I know, I know, love exists in all kinds of permutations too—not just the china-buying kind. If you want to get really woo-woo about it, you could even say that every form of intimate connection is a form of love. Perhaps, in that sense, the bootblack really does love every boot-wearer who comes their way and the minister does love every member of the congregation; perhaps in listening to Beethoven’s sonatas we really are feeling love across the boundaries of death, or in eating the perfect chocolate brownie we truly are ingesting a baker’s love at its most nutritious. Perhaps every time I kiss someone it’s actually a form of love, even if we don’t know anything beyond one another’s names and the pull we’re feeling towards each other.
But most of the time when someone says “save sex for someone you love,” they’re implying a package deal that includes a fairly strict form of love in a fairly strict form of relationship. It’s about commitment, and sticking it out for the long term, and using words like “boyfriend” or “girlfriend” or “partner” or “spouse.” Among non-poly people, it implies monogamy. Among poly people, it implies that the pleasure of an excruciatingly hot fling is somehow lower on the legitimacy scale than the pleasure of making love to your LTR honey.
I guess what I’m driving at is the following: underlying the discourse of “sex goes hand in hand with love,” I often catch the rotten scent of sex-negativity. It’s the stink of Christian repression and white Western antisepticism, the stench of colonial pleasure-quashing and the patriarchal marriage imperative, the misguided push towards monogamy as a solution for the AIDS crisis, the loaded use of the term “promiscuity” in sociological and medical literature, the very fairy-tale romantic but unfortunately inaccurate idea that love gives every story a happy ending. It smells the same coming from a radical queer as it does coming from an evangelical wingnut. It pisses me the fuck off.
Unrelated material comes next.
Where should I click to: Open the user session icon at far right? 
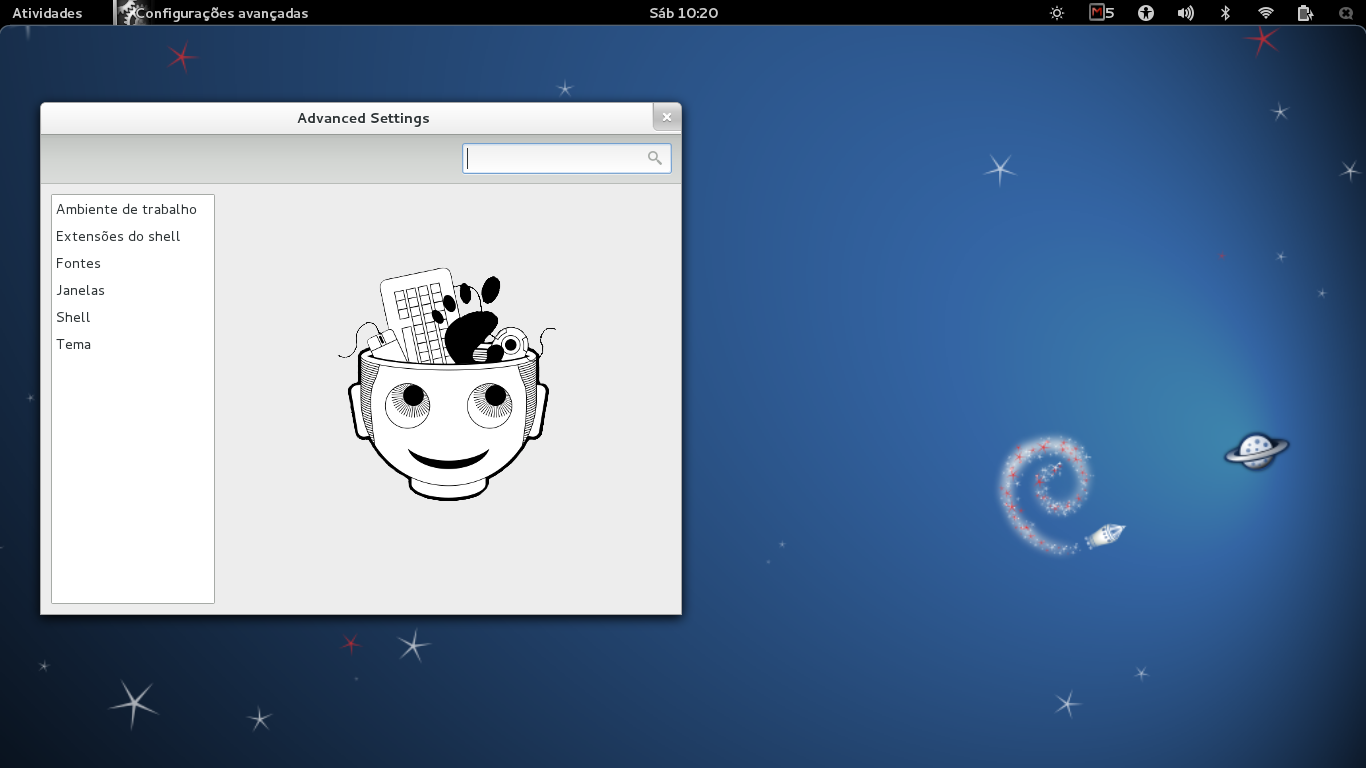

Sex does not need love to be legitimate. Sex and other forms of pleasure are just fine on their own, thank you very much, and have been for millennia despite every effort to enforce the contrary. Sex is beautiful and deep and meaningful and shallow and fleeting and fun and mind-bending and disappointing and sad and exciting and painful and spiritual and educational and pleasurable and yes, sometimes loving. But only sometimes. I could keep adding words to that menu all day long, and they’d probably each be true for someone somewhere—to varying degrees and seasoned to taste.
I fully support some people’s choice to restrict their sexual pleasure as something to be shared exclusively in the context of a loving relationship, but only if it comes in the context of a choice… not as an approach that’s imposed on everyone else and used as a tool for making value judgments about them. Some of us have tastes that are more varied; not everyone has to indulge in a cornucopia of sexual relations, but I can’t help but think we’re all going to be hungrier in the end if we don’t have the full menu to choose from in the first place.